[Material provided]
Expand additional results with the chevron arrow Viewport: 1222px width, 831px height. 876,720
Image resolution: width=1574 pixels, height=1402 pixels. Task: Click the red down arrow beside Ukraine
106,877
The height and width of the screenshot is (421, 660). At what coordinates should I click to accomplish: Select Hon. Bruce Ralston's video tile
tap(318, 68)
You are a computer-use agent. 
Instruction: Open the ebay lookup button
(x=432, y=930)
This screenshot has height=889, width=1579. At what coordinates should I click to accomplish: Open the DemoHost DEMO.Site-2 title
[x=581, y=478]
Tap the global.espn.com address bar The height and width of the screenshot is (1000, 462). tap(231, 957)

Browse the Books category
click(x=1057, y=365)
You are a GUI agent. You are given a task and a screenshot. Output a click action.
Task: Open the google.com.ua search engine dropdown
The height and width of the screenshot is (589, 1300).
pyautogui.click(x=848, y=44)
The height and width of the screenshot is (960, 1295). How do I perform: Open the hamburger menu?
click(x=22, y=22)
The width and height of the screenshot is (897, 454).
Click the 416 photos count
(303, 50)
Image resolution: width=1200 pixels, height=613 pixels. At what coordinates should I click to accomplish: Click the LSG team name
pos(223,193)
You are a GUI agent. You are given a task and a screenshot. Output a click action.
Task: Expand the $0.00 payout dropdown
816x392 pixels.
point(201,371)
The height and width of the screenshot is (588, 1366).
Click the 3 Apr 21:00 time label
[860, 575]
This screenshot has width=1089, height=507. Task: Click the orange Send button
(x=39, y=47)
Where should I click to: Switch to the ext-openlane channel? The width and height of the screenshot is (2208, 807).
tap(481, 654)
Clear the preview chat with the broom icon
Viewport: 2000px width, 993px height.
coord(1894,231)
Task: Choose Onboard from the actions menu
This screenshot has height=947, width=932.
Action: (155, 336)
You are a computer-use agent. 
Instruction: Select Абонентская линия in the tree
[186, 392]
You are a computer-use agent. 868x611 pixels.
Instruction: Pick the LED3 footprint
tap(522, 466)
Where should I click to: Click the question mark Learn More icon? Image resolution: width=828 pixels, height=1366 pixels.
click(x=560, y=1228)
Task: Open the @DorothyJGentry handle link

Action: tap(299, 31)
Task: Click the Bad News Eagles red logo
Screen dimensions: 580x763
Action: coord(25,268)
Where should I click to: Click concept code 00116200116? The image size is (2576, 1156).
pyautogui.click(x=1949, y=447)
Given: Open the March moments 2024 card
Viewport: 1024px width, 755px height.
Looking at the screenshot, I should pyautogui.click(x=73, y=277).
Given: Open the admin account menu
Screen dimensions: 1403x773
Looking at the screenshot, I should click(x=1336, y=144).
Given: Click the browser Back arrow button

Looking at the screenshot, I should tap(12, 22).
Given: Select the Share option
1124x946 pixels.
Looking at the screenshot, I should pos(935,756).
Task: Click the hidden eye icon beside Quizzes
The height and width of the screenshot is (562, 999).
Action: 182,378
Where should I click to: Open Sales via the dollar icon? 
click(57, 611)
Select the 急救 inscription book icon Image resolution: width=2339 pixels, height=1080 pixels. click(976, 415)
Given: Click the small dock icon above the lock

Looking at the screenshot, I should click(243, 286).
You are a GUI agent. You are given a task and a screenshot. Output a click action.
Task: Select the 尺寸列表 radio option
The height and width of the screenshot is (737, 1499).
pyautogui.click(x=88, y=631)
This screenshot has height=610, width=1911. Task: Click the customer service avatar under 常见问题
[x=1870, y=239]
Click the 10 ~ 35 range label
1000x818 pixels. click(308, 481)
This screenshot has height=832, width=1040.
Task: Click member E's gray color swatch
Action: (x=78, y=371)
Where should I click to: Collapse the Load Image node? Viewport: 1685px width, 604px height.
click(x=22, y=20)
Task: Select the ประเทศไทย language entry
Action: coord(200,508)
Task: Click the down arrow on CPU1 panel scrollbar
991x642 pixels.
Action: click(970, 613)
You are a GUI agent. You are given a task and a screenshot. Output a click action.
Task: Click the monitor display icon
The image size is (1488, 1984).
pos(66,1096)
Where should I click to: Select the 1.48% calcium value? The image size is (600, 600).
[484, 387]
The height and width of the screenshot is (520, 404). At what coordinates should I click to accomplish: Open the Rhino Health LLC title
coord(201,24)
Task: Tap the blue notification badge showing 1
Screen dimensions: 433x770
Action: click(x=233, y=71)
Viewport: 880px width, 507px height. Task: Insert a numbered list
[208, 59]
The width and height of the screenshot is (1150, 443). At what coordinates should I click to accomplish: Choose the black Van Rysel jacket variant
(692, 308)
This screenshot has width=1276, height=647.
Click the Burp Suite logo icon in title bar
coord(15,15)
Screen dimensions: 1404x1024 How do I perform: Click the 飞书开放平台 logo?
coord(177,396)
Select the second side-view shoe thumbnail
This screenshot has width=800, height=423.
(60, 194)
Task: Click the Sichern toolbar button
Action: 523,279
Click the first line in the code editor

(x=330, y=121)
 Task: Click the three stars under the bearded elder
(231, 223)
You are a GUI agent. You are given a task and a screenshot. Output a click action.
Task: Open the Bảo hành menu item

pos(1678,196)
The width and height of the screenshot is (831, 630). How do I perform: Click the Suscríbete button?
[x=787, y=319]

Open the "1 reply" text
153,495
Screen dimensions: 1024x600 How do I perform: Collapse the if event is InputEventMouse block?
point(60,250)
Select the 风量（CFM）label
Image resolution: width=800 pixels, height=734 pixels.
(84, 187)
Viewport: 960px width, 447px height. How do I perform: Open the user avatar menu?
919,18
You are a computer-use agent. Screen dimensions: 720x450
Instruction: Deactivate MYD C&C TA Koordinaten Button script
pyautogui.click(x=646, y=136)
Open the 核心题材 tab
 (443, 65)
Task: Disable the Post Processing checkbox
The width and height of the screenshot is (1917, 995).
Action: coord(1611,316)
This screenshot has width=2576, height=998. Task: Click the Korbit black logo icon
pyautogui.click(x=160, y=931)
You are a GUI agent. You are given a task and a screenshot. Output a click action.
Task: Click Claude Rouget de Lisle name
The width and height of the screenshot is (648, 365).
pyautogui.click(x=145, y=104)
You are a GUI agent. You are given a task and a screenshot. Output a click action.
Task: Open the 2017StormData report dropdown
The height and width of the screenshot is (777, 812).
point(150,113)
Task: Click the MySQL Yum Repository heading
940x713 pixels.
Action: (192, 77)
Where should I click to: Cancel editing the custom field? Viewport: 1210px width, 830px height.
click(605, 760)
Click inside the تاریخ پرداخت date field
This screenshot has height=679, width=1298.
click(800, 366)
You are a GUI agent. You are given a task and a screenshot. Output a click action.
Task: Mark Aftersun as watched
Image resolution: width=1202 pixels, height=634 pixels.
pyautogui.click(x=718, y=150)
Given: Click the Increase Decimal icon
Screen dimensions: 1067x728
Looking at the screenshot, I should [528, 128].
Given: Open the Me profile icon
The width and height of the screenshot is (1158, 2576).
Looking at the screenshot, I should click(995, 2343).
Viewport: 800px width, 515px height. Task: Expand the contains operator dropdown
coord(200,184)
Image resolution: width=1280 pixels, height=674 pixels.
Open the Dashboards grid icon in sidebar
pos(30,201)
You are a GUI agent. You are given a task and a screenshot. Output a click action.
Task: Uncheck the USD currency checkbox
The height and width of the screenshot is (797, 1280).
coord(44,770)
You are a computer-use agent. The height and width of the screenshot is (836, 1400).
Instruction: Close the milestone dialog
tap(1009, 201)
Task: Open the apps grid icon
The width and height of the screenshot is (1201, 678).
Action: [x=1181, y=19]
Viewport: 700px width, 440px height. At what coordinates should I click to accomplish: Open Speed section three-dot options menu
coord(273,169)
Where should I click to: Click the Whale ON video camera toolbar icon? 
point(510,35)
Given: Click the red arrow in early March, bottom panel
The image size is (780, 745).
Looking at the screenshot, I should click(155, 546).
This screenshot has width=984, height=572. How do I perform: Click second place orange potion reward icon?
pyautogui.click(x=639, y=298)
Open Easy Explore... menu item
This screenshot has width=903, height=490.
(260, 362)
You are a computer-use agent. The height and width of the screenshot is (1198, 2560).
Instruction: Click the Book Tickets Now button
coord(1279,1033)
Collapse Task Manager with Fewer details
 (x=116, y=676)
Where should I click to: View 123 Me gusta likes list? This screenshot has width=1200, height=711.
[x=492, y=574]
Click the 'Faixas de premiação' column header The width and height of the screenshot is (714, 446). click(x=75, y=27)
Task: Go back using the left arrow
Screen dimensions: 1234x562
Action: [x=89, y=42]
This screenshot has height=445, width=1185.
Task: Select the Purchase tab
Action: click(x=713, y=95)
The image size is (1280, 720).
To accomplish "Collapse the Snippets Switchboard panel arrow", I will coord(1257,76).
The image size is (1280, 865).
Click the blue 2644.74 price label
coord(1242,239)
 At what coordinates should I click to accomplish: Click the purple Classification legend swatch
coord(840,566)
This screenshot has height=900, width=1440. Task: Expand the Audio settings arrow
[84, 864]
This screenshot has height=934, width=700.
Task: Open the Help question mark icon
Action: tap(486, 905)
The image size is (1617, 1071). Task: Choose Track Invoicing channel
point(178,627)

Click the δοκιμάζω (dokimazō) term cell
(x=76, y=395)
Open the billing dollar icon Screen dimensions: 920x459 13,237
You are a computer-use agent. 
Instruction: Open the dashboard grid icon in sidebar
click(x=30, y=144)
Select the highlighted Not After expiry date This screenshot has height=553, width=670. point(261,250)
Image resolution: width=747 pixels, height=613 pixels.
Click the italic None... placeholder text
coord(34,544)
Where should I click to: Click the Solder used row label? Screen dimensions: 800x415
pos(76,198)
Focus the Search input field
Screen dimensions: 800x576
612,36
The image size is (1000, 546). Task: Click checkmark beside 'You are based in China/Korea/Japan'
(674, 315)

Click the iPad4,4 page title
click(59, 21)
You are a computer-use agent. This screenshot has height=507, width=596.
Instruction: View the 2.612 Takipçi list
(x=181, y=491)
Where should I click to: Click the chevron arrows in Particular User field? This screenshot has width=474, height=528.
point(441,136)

[Required action] The answer must be all the lines above that hold the word "computer".

[Result for this task]
You are a computer-use agent. 
You are a computer-use agent. 
You are a computer-use agent. 868x611 pixels.
You are a computer-use agent. Screen dimensions: 720x450
You are a computer-use agent. The height and width of the screenshot is (836, 1400).
You are a computer-use agent. The height and width of the screenshot is (1198, 2560).
You are a computer-use agent. 
You are a computer-use agent. This screenshot has height=507, width=596.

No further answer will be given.